A esquerda evangélica – Por Ancelmo Góes

A face mais visível do protestantismo na política brasileira é a conservadora bancada evangélica no Congresso, que ataca, custe o que custar, a descriminalização do aborto e a legalização do casamento gay. 

Mas o que pouco se fala é que existem, há tempos, evangélicos de esquerda. Gente que, durante a ditadura militar, se declarava comunista e participava da luta armada, e que hoje defende o que os conservadores combatem. 

O historiador Zózimo Trabuco, de 31 anos, estuda o assunto para a sua tese de doutorado na UFRJ: “A expressão política da esperança: Protestantismos, esquerdas e transição democrática.” 

Na semana em que Marina Silva, evangélica da Assembleia de Deus, levou um balde de água fria com o veto do TSE à criação do seu partido, Márcia Vieira, da turma da coluna, trocou dois dedos de prosa com Zózimo:

Assim como existe a bancada evangélica, existe uma esquerda evangélica?


Há setores evangélicos que reivindicam a identidade de esquerda.

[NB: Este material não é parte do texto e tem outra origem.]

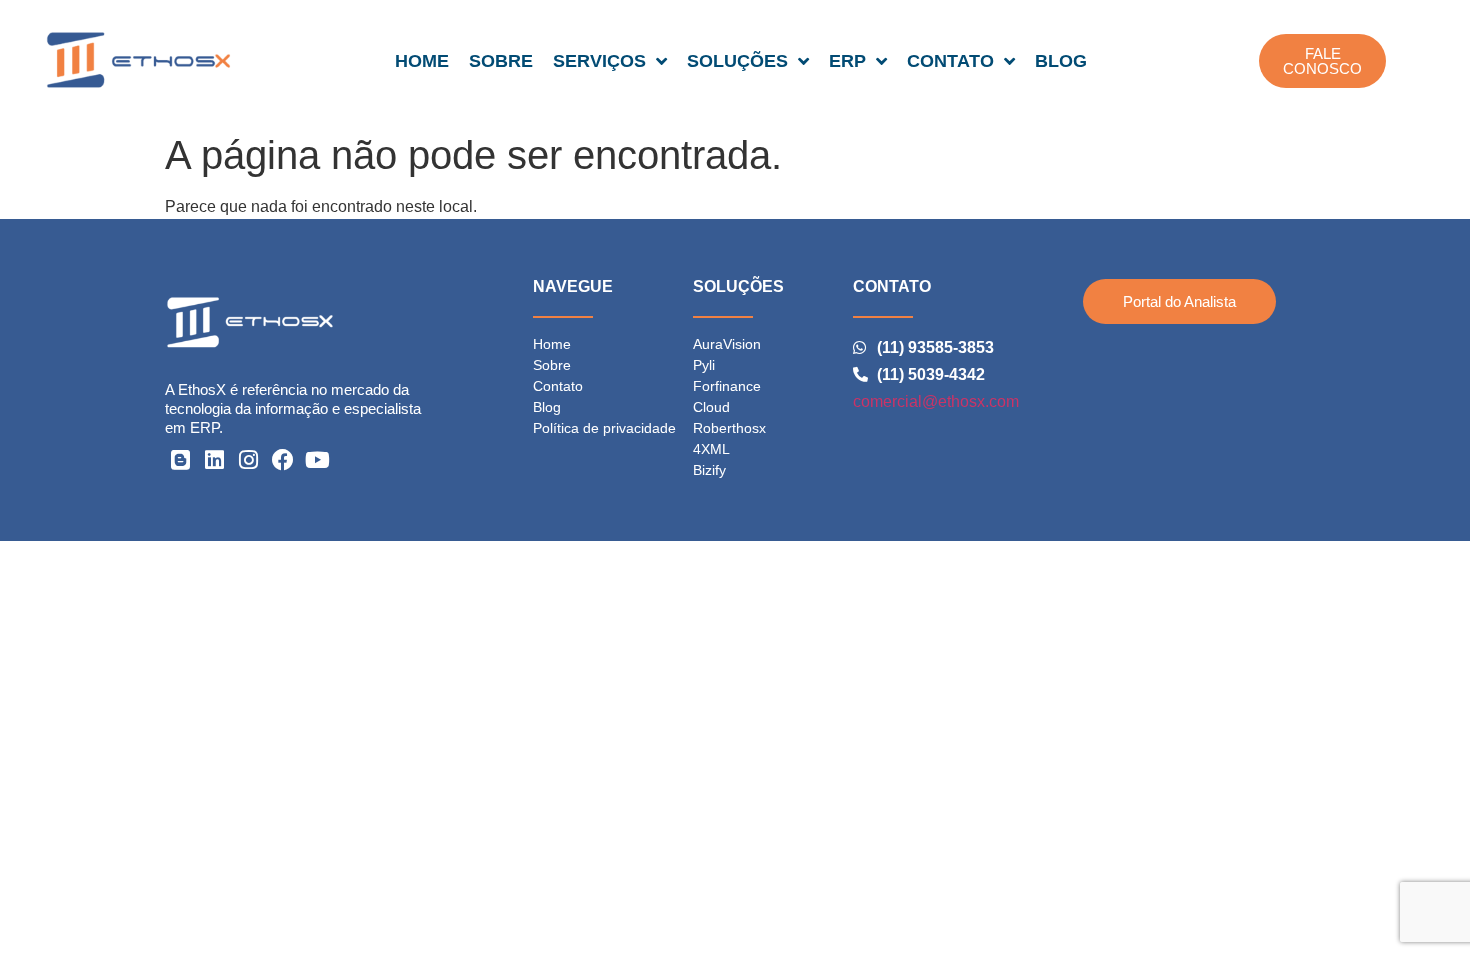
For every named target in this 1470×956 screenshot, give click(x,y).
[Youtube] (318, 460)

E, como a esquerda mudou com a experiência do PT no poder, os evangélicos também mudaram. Hoje eles são defensores das minorias e apoiam a legalização do aborto, o uso de métodos contraceptivos e o casamento gay. Há um grupo de cristãos que participa inclusive da Marcha das Vadias. O político evangélico de esquerda mais conhecido é o senador petista Walter Pinheiro, da Igreja Batista.

Marina Silva é uma representante dessa esquerda evangélica?


Não. A trajetória dela é ligada ao catolicismo popular. Ela se converteu ao protestantismo quando já era senadora. As bases evangélicas que se aproximaram dela são conversadoras. Há uma certa pressão por verem nela a chance de o Brasil ter um presidente evangélico.

Na sua tese, você diz que os evangélicos viviam uma ambiguidade. Por quê?
Durante a ditadura e no processo de redemocratização, por serem religiosos, eles eram chamados de burgueses pela esquerda. E, na igreja, eram considerados subversivos por defenderem as esquerdas. Um exemplo é o pastor luterano Mozart Noronha, exilado político e um dos fundadores do PT no Rio. 

Como militante de esquerda, fez oposição à ditadura, mas como sacerdote luterano foi encarregado pela família do general Ernesto Geisel a dirigir os ritos fúnebres do ditador. Ele recebeu muitas críticas dos seus alunos da faculdade de Direito por isso. Sua resposta foi: “Eu não ressuscitei o Geisel, eu o enterrei.” E olha que ele chegou ao sepultamento num carro com a estrela do PT.